◆ Work request: Please output each entry in the material beneath exactly as shown.

──────── Materials provided ────────

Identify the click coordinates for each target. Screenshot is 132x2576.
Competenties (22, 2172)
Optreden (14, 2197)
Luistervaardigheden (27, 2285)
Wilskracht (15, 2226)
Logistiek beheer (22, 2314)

────────

◆ The answer:
Identify the click coordinates for each target. Screenshot is 132x2576.
Competenties (22, 2172)
Optreden (14, 2197)
Luistervaardigheden (27, 2285)
Wilskracht (15, 2226)
Logistiek beheer (22, 2314)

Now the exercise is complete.